___ Selected excerpt ___

# The growing your hair without looking like a hobo thread



## jbab (Jun 26, 2013)

Those recent short/long hair threads have inspired me to start this one. I used to have long hair, ended up shaving it, and now I want it long again. However, I'm not looking forward to that 1-2 year long phase of looking like a hobo because my hair is at an awkward length. I got through it in high school, but now that I'm in my twenties I'd like to be able to stay good (or at least decent ) looking during that period (for myself, and for the ladies y'know...). Does anyone have experience/advice to share on awkward-medium-not-short-neither-long-enough-length hair grooming?


----------



## pink freud (Jun 26, 2013)

It really depends on what type of hair you have:

Straight hair? You can do just about anything with it. Style it with product or just do whatever.

Curly hair? Look like a hobbit.

In betweenish wavy hair? Suffersuffersuffersuffer.

Guess which type of hair I have...


----------



## jbab (Jun 26, 2013)

My hair is dead straight. It'll pretty much stay vertical unless it's already a couple inches long


----------



## UnderTheSign (Jun 26, 2013)

jbab said:


> Those recent short/long hair threads have inspired me to start this one. I used to have long hair, ended up shaving it, and now I want it long again. However, I'm not looking forward to that 1-2 year long phase of looking like a hobo because my hair is at an awkward length. I got through it in high school, but now that I'm in my twenties I'd like to be able to stay good (or at least decent ) looking during that period (for myself, and for the ladies y'know...). Does anyone have experience/advice to share on awkward-medium-not-short-neither-long-enough-length hair grooming?


Wash it and brush it for starters?


----------



## Konfyouzd (Jun 26, 2013)

You gotta look a little weird for a while... There's always that period where your hair just doesn't quite look right... 

I've had several of these...

The key is to find new ways to style it so that it looks good during a given period of development. For instance... My hair is just starting to get past shoulder length and it looks good most of the time but can be a bit awkward at times so I mainly keep it tied back or wrapped up in some kind of way. My year round tan makes it a little easier for me to get away with head wraps and such, though.

___

- [List of tasks]:
1: Give the username of each person who posts in the hair-growing thread, listing each name once.
2: In the hair-growing thread, write out the passage from "Straight hair? You" to "wavy hair? Suffersuffersuffersuffer." word for word.

___ Recorded data ___

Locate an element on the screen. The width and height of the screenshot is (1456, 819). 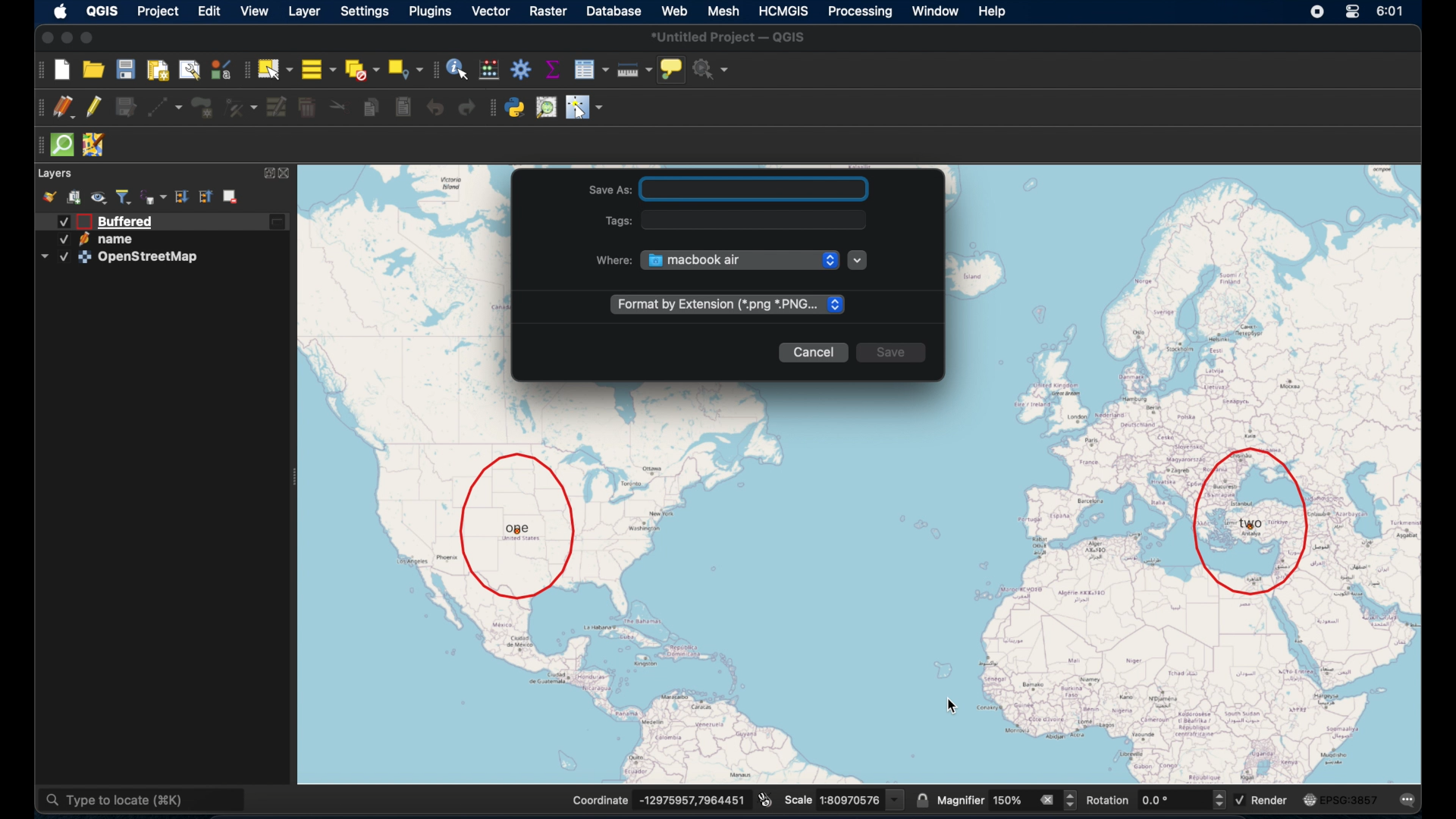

___

- [Answers for the tasks]:
1: jbab, pink freud, UnderTheSign, Konfyouzd

2:
Straight hair? You can do just about anything with it. Style it with product or just do whatever.

Curly hair? Look like a hobbit.

In betweenish wavy hair? Suffersuffersuffersuffer.